The President should realize, however, that the United Nations is a body made up of many nations, not a department of the Administration in Washington, and the U. S. cannot impose its whim or the heart’s desire of certain civil or military servants or lobbyists. He should also realize that his advisers on Palestine have achieved only five things:

  1. The moral and political position of the President has been undermined;

  2. The chances of the Democratic Party for winning in 1948 have been greatly reduced;

  3. The prestige of the United States has been lowered;

  4. The prestige of the United Nations has been irreparably damaged;

  5. The strife in Palestine has been augmented tenfold.

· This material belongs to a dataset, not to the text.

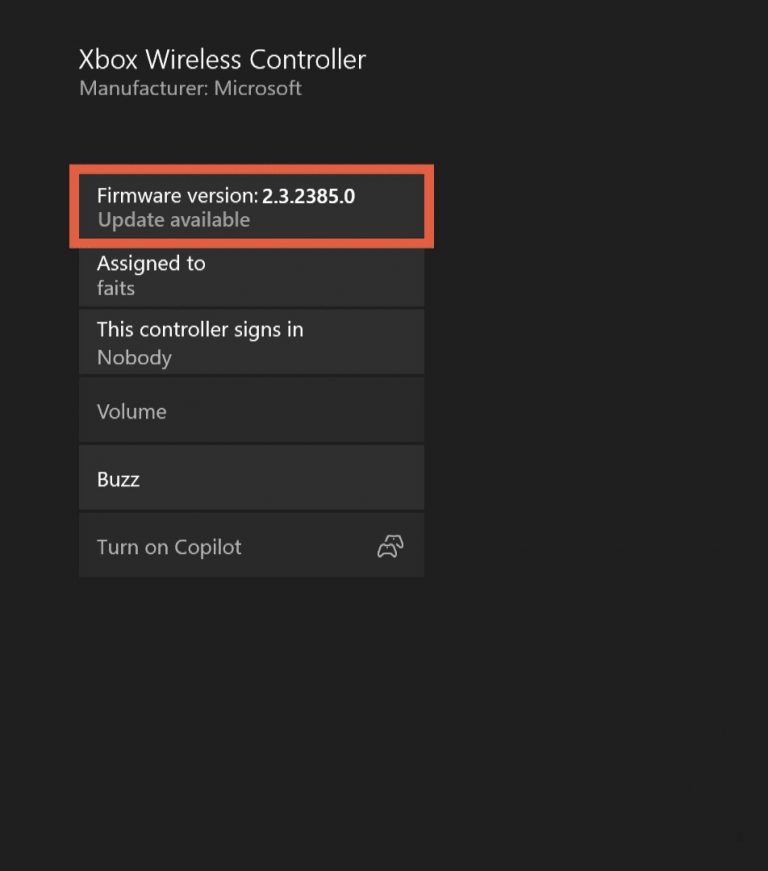
Task: Select the highlighted firmware update tile
Action: coord(250,206)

Not even the Arabs won anything because of their reversals on the field of battle. The President would do himself a kindness if he would drive the advisers who succeeded so much in so little a time far from the grounds of the White House.

* * *

The President must realize that the partition plan was not a United States plan that it could revoke at will; the partition plan was a proposal put forth by the majority of the eleven-member Special Committee on Palestine appointed by the General Assembly of the U. N. to investigate the Palestine problem on the spot. In the selection of member nations for this committee, the Arab states participated, but not the Jewish Agency. In the vote of Nov. 29 the United States had only one vote, and if it changed its mind after the vote (under the pressure of the oil lobby), it is in no different position than one member of a fifty-member jury who changes his mind after the verdict has been brought in.

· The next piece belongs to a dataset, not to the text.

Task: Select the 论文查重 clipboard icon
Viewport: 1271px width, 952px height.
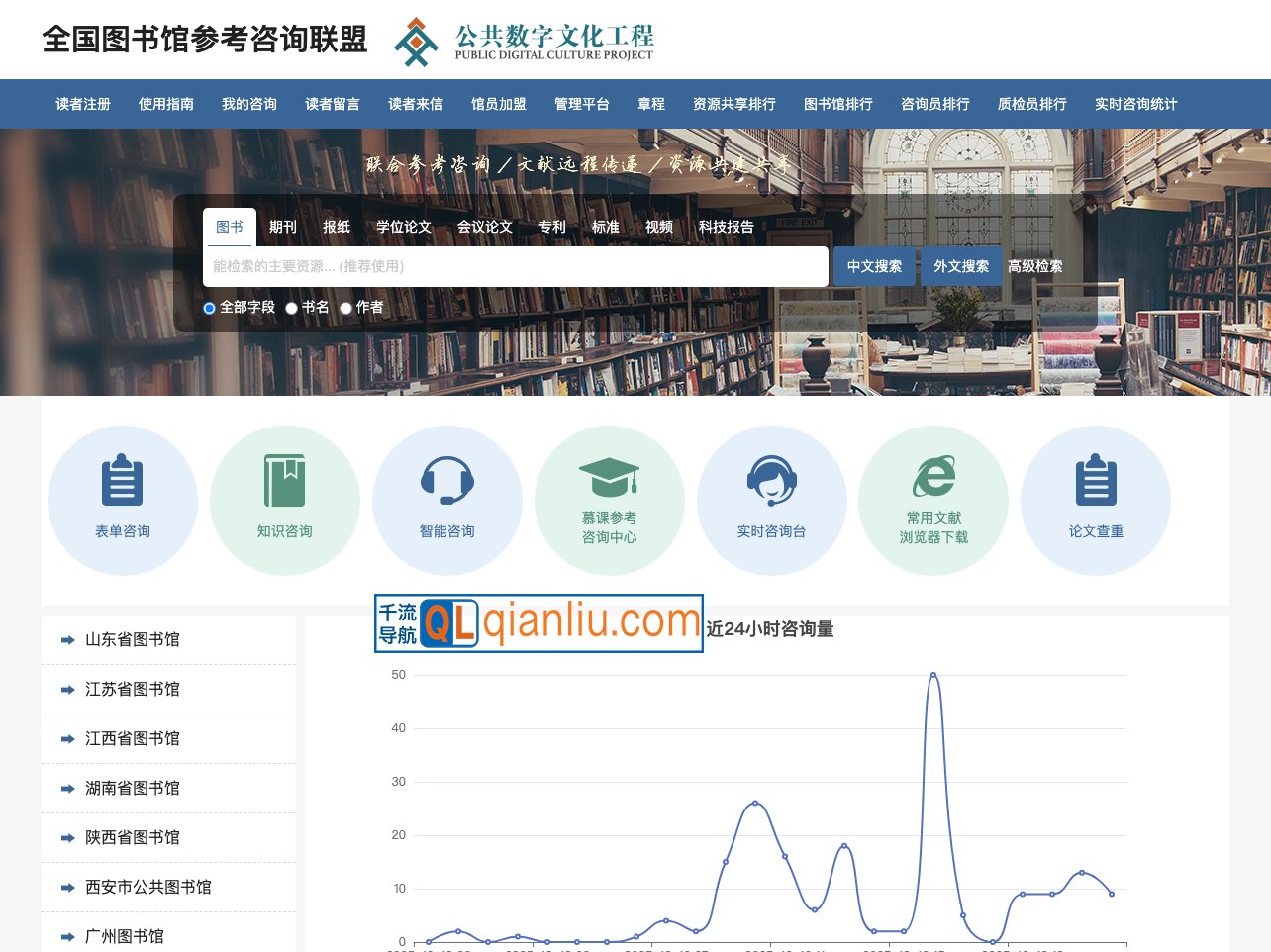Action: pos(1096,477)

The President should bear in mind that Jewish Palestine is to a large extent an American investment which should be protected as much as the oil fields of Arabia, which are American investments when protection is required, but are largely not American investments when it comes to paying taxes on profits.

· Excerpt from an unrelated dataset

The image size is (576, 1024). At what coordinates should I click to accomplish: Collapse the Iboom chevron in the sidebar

The President should also give thought to the fact that American oil interests are very different from British oil interests in the Middle East and that in supporting King Abdullah he works against the American interests and against Ibn-Saud, but by supporting Jewish Palestine, he does not work against Ibn-Saud. If Abdullah will return to Mecca and to the throne of his father and will become Caliph, the British will be in the saddle in Arabia; they were driven from there by Ibn-Saud.

The President should be reminded that partition is a democratic principle. Only three years ago the Syrian mandate of the French was terminated by the creation of two republics, the Syrian Republic with a Moslem majority, and Lebanon with a Christian majority (and a large Moslem minority), with precisely the purpose of giving the Christian minority a place where it could work out its own destiny.

Since partition is an accomplished fact in spite of being disliked by some people in Washington, we shall from now on speak not about partition, but about the unification or the Union of the Palestine States.

* * *

Here is a plan for the President to propose and for the Assembly to act on. Four tasks confront the Special Assembly. The first task is to establish trusteeship over the Jerusalem enclave. The three consuls in Jerusalem, of America, of Belgium, of France, should act as temporary trustees, and should be supplied with police or a military force as they may see fit to demand, to be contributed only by those states that agreed to the plan accepted on November 29 regarding Jerusalem and Palestine in general.

After three months these three officers should turn the trusteeship over to the eleven nations that were originally designated to make the report on Palestine, or to those of them which voted for the “Majority plan.” All decisions should be taken on a simple majority vote.

The second task concerns the Arab state. The Arabs of Palestine have not prepared machinery to administer their state, and refused to do so; moreover they are incapable of doing so. The “Higher Committee” does not represent the Arab population, is not an elected body, and exists only on the assassination of its political opponents. The trustees of Jerusalem should also be entrusted with the administration of that part of Palestine, education of the population in democracy and after a few years with the preparations for a democratic election. No force, no state, no king should participate in this administration if it disagrees with the idea of partition.

The third task is to give recognition to the Jewish State (of which the Jewish Agency is already a trustee) as of May 15.

The fourth task is to select as Commission for the purpose of negotiating between the Jewish state and the trustees of the U. N. for the rest of Palestine of setting up a Union of Palestinian States.

* * *

This plan, if put into effect, would stabilize the Middle East, would save the Arabs from utter humiliation and calm the beginning unrest of the Druses in Syria and Kurds in Iraq, would secure the peace that is necessary for the development of oil, and would reestablish the equilibrium of the conflicting British and American interests in the Middle East.

All this would be in full accord with both the letter and the spirit of the United Nations decision on Palestine of Nov: 29 and would justify the convocation of the present session of the United Nations on the initiative of the United States.